__Work required__:
Go through the listing below and return every line exactly.
★ ★ ★
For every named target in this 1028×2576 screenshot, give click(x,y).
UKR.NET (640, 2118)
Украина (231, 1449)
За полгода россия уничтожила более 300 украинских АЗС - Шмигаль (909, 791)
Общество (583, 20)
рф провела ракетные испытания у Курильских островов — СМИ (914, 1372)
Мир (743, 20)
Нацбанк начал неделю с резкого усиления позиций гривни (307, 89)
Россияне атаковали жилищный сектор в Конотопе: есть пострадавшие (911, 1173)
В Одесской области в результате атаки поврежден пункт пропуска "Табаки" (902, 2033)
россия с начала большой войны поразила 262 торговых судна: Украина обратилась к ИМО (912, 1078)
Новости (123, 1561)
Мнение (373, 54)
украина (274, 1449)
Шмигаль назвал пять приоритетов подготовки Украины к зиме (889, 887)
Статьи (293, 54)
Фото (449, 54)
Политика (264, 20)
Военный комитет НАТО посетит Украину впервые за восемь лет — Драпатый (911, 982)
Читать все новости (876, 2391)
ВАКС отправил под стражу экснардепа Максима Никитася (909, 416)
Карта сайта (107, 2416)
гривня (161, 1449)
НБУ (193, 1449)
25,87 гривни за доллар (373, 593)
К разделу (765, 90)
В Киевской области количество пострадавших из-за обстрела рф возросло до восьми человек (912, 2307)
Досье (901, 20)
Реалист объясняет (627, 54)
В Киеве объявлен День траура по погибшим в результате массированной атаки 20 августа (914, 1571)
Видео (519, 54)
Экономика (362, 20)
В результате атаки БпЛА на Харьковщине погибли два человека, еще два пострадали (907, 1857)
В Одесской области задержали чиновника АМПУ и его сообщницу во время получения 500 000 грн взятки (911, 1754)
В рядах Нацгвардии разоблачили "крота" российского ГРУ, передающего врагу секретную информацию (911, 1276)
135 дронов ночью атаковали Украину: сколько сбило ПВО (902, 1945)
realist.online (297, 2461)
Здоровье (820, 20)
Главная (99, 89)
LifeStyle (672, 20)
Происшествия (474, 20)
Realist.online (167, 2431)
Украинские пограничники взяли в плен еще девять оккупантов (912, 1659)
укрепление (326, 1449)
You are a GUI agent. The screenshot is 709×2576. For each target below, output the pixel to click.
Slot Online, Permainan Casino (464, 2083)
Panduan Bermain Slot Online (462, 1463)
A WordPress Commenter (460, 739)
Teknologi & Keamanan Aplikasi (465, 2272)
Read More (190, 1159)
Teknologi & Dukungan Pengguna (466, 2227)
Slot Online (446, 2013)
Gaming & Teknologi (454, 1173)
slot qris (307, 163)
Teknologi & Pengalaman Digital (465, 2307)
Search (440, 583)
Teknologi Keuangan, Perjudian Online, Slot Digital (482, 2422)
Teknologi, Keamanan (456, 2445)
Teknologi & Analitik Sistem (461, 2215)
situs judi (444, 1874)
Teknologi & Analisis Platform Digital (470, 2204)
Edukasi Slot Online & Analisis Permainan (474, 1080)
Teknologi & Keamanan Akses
★ ★ ★
__Response to the exercise__:
For every named target in this 1028×2576 screenshot, give click(x,y).
UKR.NET (640, 2118)
Украина (231, 1449)
За полгода россия уничтожила более 300 украинских АЗС - Шмигаль (909, 791)
Общество (583, 20)
рф провела ракетные испытания у Курильских островов — СМИ (914, 1372)
Мир (743, 20)
Нацбанк начал неделю с резкого усиления позиций гривни (307, 89)
Россияне атаковали жилищный сектор в Конотопе: есть пострадавшие (911, 1173)
В Одесской области в результате атаки поврежден пункт пропуска "Табаки" (902, 2033)
россия с начала большой войны поразила 262 торговых судна: Украина обратилась к ИМО (912, 1078)
Новости (123, 1561)
Мнение (373, 54)
украина (274, 1449)
Шмигаль назвал пять приоритетов подготовки Украины к зиме (889, 887)
Статьи (293, 54)
Фото (449, 54)
Политика (264, 20)
Военный комитет НАТО посетит Украину впервые за восемь лет — Драпатый (911, 982)
Читать все новости (876, 2391)
ВАКС отправил под стражу экснардепа Максима Никитася (909, 416)
Карта сайта (107, 2416)
гривня (161, 1449)
НБУ (193, 1449)
25,87 гривни за доллар (373, 593)
К разделу (765, 90)
В Киевской области количество пострадавших из-за обстрела рф возросло до восьми человек (912, 2307)
Досье (901, 20)
Реалист объясняет (627, 54)
В Киеве объявлен День траура по погибшим в результате массированной атаки 20 августа (914, 1571)
Видео (519, 54)
Экономика (362, 20)
В результате атаки БпЛА на Харьковщине погибли два человека, еще два пострадали (907, 1857)
В Одесской области задержали чиновника АМПУ и его сообщницу во время получения 500 000 грн взятки (911, 1754)
В рядах Нацгвардии разоблачили "крота" российского ГРУ, передающего врагу секретную информацию (911, 1276)
135 дронов ночью атаковали Украину: сколько сбило ПВО (902, 1945)
realist.online (297, 2461)
Здоровье (820, 20)
Главная (99, 89)
LifeStyle (672, 20)
Происшествия (474, 20)
Realist.online (167, 2431)
Украинские пограничники взяли в плен еще девять оккупантов (912, 1659)
укрепление (326, 1449)
You are a GUI agent. The screenshot is 709×2576. For each target below, output the pixel to click.
Slot Online, Permainan Casino (464, 2083)
Panduan Bermain Slot Online (462, 1463)
A WordPress Commenter (460, 739)
Teknologi & Keamanan Aplikasi (465, 2272)
Read More (190, 1159)
Teknologi & Dukungan Pengguna (466, 2227)
Slot Online (446, 2013)
Gaming & Teknologi (454, 1173)
slot qris (307, 163)
Teknologi & Pengalaman Digital (465, 2307)
Search (440, 583)
Teknologi Keuangan, Perjudian Online, Slot Digital (482, 2422)
Teknologi, Keamanan (456, 2445)
Teknologi & Analitik Sistem (461, 2215)
situs judi (444, 1874)
Teknologi & Analisis Platform Digital (470, 2204)
Edukasi Slot Online & Analisis Permainan (474, 1080)
Teknologi & Keamanan Akses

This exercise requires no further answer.